La denuncia social no está en los explosivos caseros.
Está en las familias que llevan años buscando a los suyos.
En los jóvenes sin futuro.
En la gente que marchó porque ya no sabe cómo vivir con miedo.
Y eso, ni el Gobierno ni ninguna conferencia de prensa lo puede ocultar.
El país ya no cabe detrás de ninguna barricada
Lo que quedó después de la marcha no fueron los martillos ni las explosiones.
Lo que quedó fue la certeza de que el país ya no cabe detrás de ninguna barricada.
El Gobierno puede culpar a “la derecha”, “infiltrados”, “provocadores profesionales”.
Puede repetir su guion hasta desgastarlo.
Pero lo que estalló en el Zócalo fue el hartazgo acumulado de millones que sobreviven entre la violencia y el abandono.
Porque cuando un pueblo deja de creer en quien debería protegerlo, no hay muro que alcance.
No hay valla que detenga.
No hay operativo que controle.
No hay narrativa que tape el ruido de un país al borde del colapso.
Ellos celebran haber “contenido la violencia”.

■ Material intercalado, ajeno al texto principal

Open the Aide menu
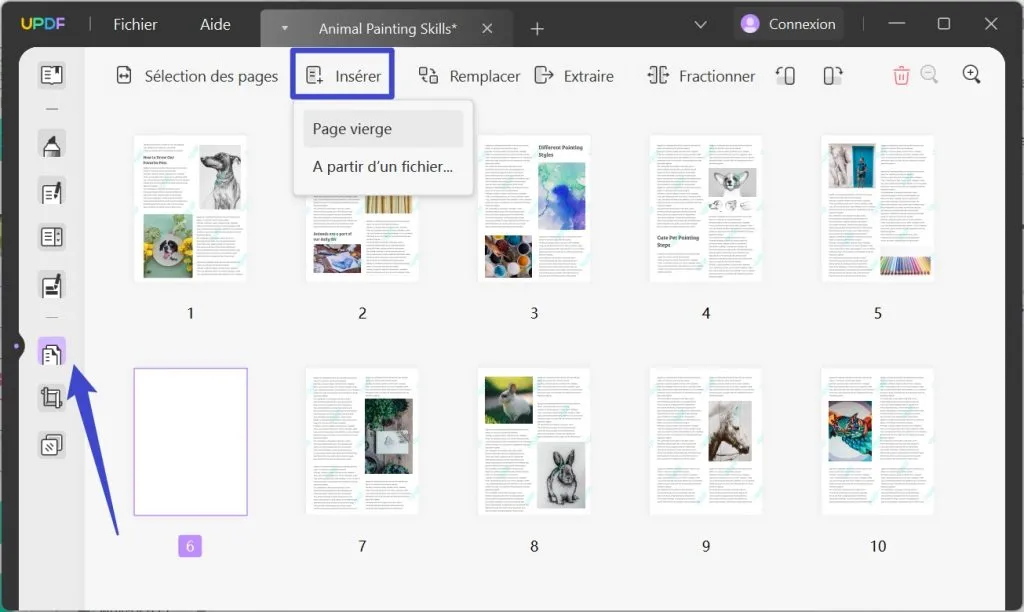Screen dimensions: 1024x612 (214, 24)
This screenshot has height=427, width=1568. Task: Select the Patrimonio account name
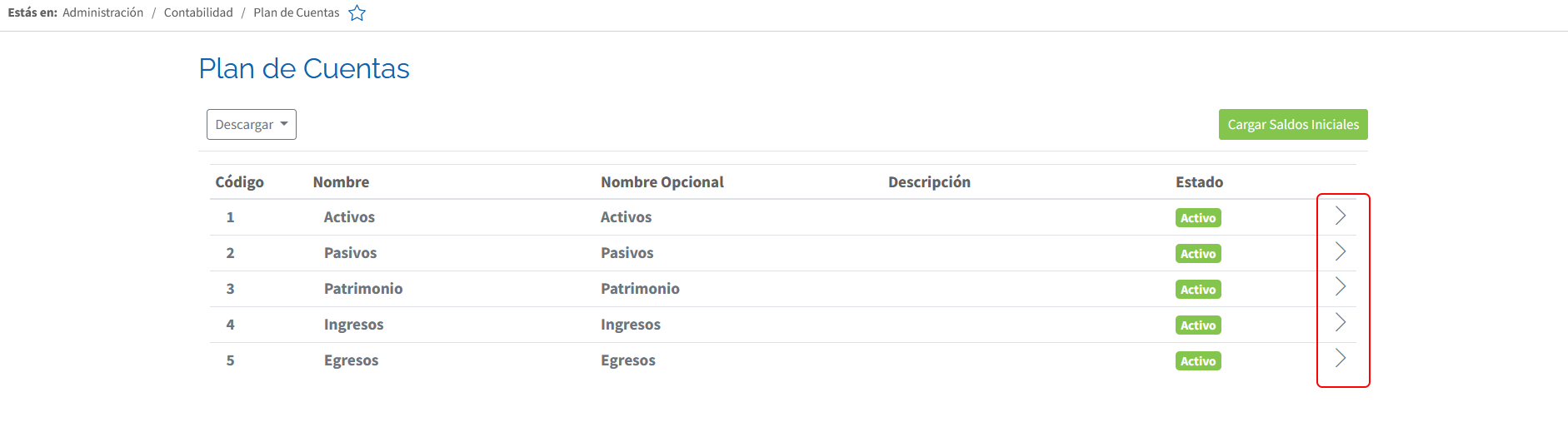coord(363,289)
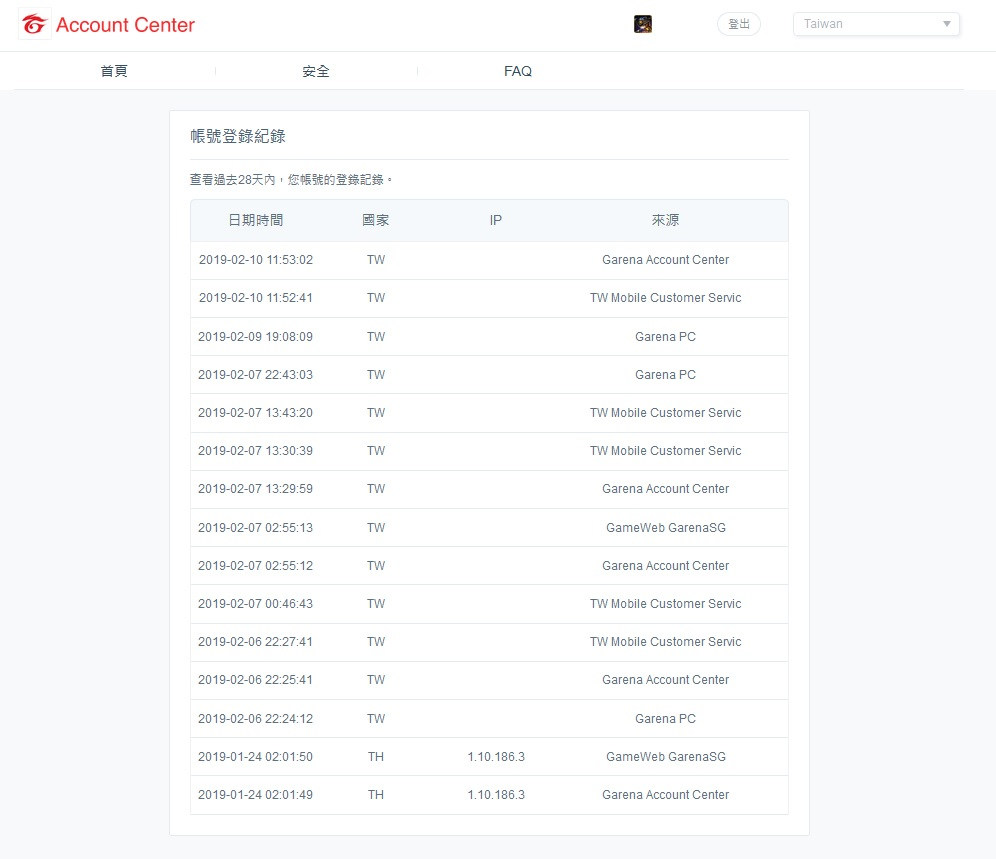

Pero la violencia no fue contenida.
La violencia se quedó en las calles,
en las casas donde falta alguien,
en los barrios donde manda el crimen,
en los jóvenes que ya no creen en nada.
Y mientras el poder siga levantando muros en vez de levantar justicia, llegará un día —tan inevitable como la rabia que se acumula— en que ninguna valla, ninguna policía, ninguna muralla de acero podrá contener lo que viene.
Porque cuando México explota,
explota desde abajo,
desde la herida que nunca atendieron,
desde la memoria que al poder le incomoda.
Y ese estallido,
ese sí,
no habrá Zócalo blindado que lo detenga.